Synchronizing GroupWise and eDirectory Passwords via IDM
Novell Cool Solutions: AppNote
By Dave Simons
Digg This -
Posted: 7 Feb 2007
I believe one of the most important aspects of e-mail is security. Many user have very important and private mail in their mailboxes. In GroupWise there is still no option to create some kind of Password change rule. If you configured your GroupWise password once, you can use it forever if you like. I think that a very underestimated issue - if someone ever sees what your GroupWise password is, he or she can access your mail forever.
With the GroupWise Driver from Identity Manager, you can synch the eDirectory password with the GroupWise password. Because you can have a password policy for you eDirectory password, that forces you to changes you eDirectory password after a period of time. You also have a password change for your GroupWise account.
In this AppNote I will explain you how you can set up the GroupWise Driver for Identity Manager to synch the eDirectory Password to your GroupWise account.
Assumptions and Requirements
This AppNote assumes that you have:
- A running GroupWise system
- A running Identity Manager Server
- iManager installed
In my practice lab, I have Identity Manager and a GroupWise 7 system running on the same OES Linux Server.
Let's start ...
First, make sure your GroupWise system is running. Then,
1. Open a terminal window, change to root user, and check the status of the GroupWise System.
Figure 1 - Checking GroupWise
2. Open iManager on the OES Linux server.
3. In the menu, go to Identity Manager Overview and select the Container where your driver is installed.
4. Click OK to display the following window.
Figure 2 - Selecting the container with the driver
As you can see, I also have an Active Directory driver installed; it's connected to a remote host that is running Active Directory. (This is not required for this setup.)
Now we are going to import the GroupWise driver that synchronises the eDir Password to your GroupWise account.
5. In the left menu under the Identity Manager Utilities, click Import Drivers.
Figure 3 - Import Drivers wizard
6. Browse to the driver.
7. Set to "Import the GroupWise Driver" and click Next.
In the upcoming window, there are many drivers you can use.
8. Select the GroupWise checkbox and click Next.
Figure 4 - Selecting GroupWise drivers
In the next window you enter a couple of settings.

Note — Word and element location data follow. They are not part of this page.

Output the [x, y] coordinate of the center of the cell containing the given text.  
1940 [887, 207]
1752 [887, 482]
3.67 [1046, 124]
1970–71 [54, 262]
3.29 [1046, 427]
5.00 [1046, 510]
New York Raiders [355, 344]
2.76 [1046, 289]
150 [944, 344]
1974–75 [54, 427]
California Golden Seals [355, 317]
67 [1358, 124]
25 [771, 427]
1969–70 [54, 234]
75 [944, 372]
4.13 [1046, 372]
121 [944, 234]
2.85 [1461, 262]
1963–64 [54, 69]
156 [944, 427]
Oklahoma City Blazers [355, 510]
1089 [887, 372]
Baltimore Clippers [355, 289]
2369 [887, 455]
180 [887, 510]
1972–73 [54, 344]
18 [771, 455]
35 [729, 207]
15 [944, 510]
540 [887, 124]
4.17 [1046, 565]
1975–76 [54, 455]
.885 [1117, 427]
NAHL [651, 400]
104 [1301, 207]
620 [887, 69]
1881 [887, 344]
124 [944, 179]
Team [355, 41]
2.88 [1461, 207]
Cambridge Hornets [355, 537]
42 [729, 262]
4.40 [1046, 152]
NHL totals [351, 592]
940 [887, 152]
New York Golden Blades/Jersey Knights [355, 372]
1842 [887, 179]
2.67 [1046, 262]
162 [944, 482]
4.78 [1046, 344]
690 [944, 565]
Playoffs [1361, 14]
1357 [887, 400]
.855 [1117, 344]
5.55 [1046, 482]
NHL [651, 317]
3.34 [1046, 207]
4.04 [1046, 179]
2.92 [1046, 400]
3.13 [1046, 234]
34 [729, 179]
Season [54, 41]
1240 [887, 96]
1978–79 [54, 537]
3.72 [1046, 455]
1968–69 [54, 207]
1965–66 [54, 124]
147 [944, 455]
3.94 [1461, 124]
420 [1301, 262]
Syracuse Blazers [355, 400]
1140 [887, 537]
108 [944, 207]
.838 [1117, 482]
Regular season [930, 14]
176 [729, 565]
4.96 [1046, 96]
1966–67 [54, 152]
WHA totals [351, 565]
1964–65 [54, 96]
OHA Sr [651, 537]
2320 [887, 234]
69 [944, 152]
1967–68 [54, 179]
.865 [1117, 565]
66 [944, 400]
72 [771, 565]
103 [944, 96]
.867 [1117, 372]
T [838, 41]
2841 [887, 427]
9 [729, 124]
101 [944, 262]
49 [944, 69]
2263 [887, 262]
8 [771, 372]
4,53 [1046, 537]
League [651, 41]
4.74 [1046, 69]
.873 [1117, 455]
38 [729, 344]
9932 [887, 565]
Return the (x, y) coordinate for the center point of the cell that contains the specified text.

The list below shows the settings for Password Synch between eDirectory and GroupWise:
- Driver Name: GroupWise Driver
- Enable Entitlements: No
- Default Post Office: po1.servers.sddu
- GroupWise Domain Database Version: GroupWise 7
- Driver and Domain servers: This driver is on a Linux server
- Driver is Local/Remote: Local: The IDM Server also is the GroupWise host
Figure 5 - Settings for password synch
9. After you have completed this page, click Next to continue.In the next window you need to enter the path to the Primary GroupWise Domain. During the GroupWise installation you configured this:
Figure 6 - Path to Primary GroupWise Domain
10. Click Next.
In the next window you need to configure two things: Security Equivalences and Administrative Roles.
Figure 7 - Path to Primary GroupWise Domain
Security Equivalences must be selected to give the driver the proper rights to "do" things in your eDirectory. Administrative Roles are the objects that are NOT effected by the GroupWise Driver.
11. Normally you would enter the admin user of your tree here. If you have other users that do not need to be changed by the GroupWise driver, you must also enter them here.
12. Click Next.
The summary screen appears.
Figure 8 - Summary screen
13. Click Finish with Overview.
You will now see that the GroupWise driver is imported to your Identity Vault.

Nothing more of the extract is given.